A Candid Look at My Post-Pregnancy Body
A mad scientist kidnapped me and dumped my consciousness into someone else’s body.
That’s the only thing I can figure.
This new body of mine moves funny. It’s looser in the hips, as though my top half and my bottom half aren’t hinged together right. I feel it when I walk: Sometimes, I have to pay conscious attention to which direction I’m aiming each leg. If I don’t, my janky hips might just send one leg diagonal left, the other diagonal right, and I’ll look like a puppet that’s had a couple of strings cut. Right before I sprawl flat on my face.
This new body aches in places that have never ached before. Muscles pull tight and strain not because they’re working hard, but because they’re working wrong. They’re compensating and overcompensating, trying to do work that my joints and ligaments used to do. But the joints are too loose now, and the ligaments are too stretched. So other parts of my body are trying to take up the slack. But they weren’t designed for the jobs they’re doing, and their extra effort leaves me more exhausted than I should be.
This new body of mine is softer and rounder in certain places. I wouldn’t mind that so much, except that those softnesses and roundnesses don’t fit into my old body’s clothes. It’s as though someone took all of my old clothes and replaced them with clothing that looks the same, but it’s all a size or two small and cut funny. A woman in my former yoga class once saw my side plank pose and said I looked like a chiseled work of art. Nobody would say that about this new body of mine, even if it did fit into the jeans that used to ride low on my hips.

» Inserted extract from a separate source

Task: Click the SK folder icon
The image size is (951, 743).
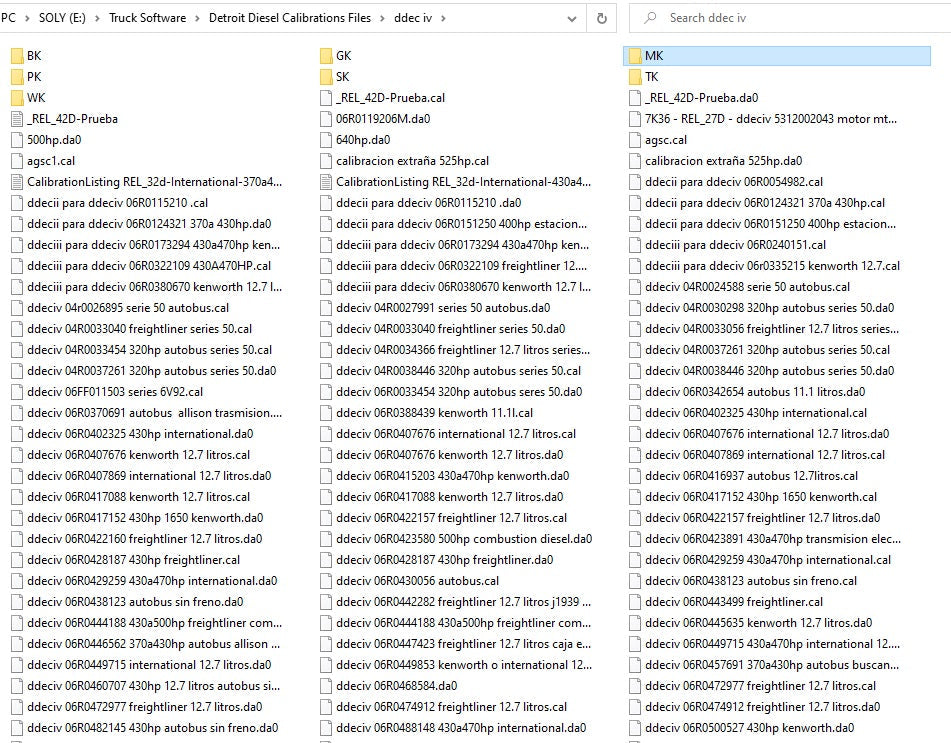Action: pyautogui.click(x=326, y=77)
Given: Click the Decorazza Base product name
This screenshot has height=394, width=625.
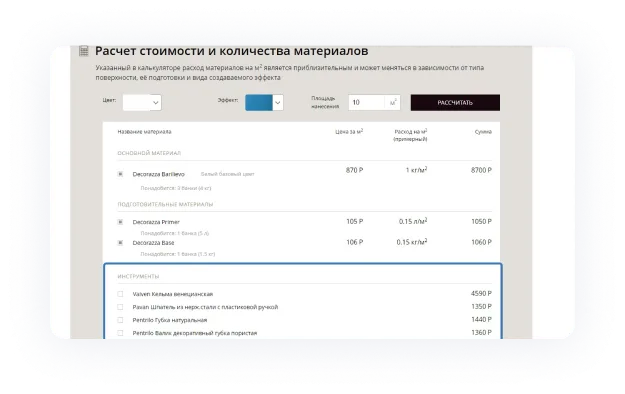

This new body of mine is ruthless, vicious, vindictive. It reacts differently to my former favorite foods: taste, metabolism, where it chooses to store fat, all is changed. This body’s abdominal connective tissue is stretched and thin, so it can’t hold my organs in place where they should be. Over time and with certain exercises, this is improving — but the going is slow, and this new body mocks me every step of the way.
Related to this, the new body requires clothing I never thought I’d wear. The garment is something like a corset, made to pull my abs together so they can heal. I wear T-shirts over it and men’s dress shirts so that no one will catch a glimpse of the “corset” straps. More and more, I feel like the teenager I once was, hiding inside bulky clothes and hoping no one will look at me. I look forward to cold weather so that I can cover up the straps and my now chubby arms without baking in the Oklahoma heat.
This new body also enjoys waking me in the middle of the night to tell me how uncomfortable it is in the bed my old body luxuriated in. This new body doesn’t like the soft pillow-top mattress; it demands something firmer. But I can’t provide it with a better mattress, so the new body wakes me to whisper complain scream at me via my back and my right side. There’s no position that will alleviate the pain, so I get out of bed and start my day already weary. I hope that in the evening, I’ll have time to soak in a hot tub.
I am trying to acquaint myself with this new body. I am trying to make friends with it. With her. I remind myself that she did something momentous, creating and carrying a tiny and precious life inside of her for the better part of a year. It’s no wonder she’s marked, it’s no wonder that I’ve had to trade my old body for hers. It was inevitable, and in spite of all the headache and backache and heartache, I don’t regret a moment of this transformation.
Still….
A friend once told me I seemed unusually comfortable in my own skin, as though my (old) body was but a familiar and welcome extension of who I am on the inside. And I felt those things, and I was glad that others could see so clearly my comfortableness (hard-won after years of teenage and young adult self-deprecation).
But that comfortable, extension-of-me feeling is gone. Now, no matter how I try to make friends with this new body, this other woman’s body that even after a year doesn’t feel like mine yet, ours is a grudging relationship. There’s only so much I can do when she makes it so very clear that she doesn’t like me.
Well, the feeling is mutual. I don’t like her, either. And I want my old body back.
aw well-said Courtney (as usual).
thanks for sharing
Thank you, Amanda. I appreciate you. : )
Tell me when, old friend.
I will, Jon. Thank you so much. : )
Amazing as usual, Courtney. Love your writing.
Thanks so much, Pam.
This is such a flashback for me to the time after I had my daughter, and then my second daughter. It takes 9 months to create the child inside, and 9 months to heal I think. The “other” body we remember can come back like a friend, it just takes some time and gentle exercising. Best wishes with the baby!
Jennifer, my hat is permanently off to any woman who’s done this more than once! Thanks for the best wishes! The baby herself is fabulous…it’s just her mama who’s still needing some shaping-up. ; ) I do try to remind myself that I didn’t get into this state overnight, and it’s going to take time and patience to get to where I’d like to be.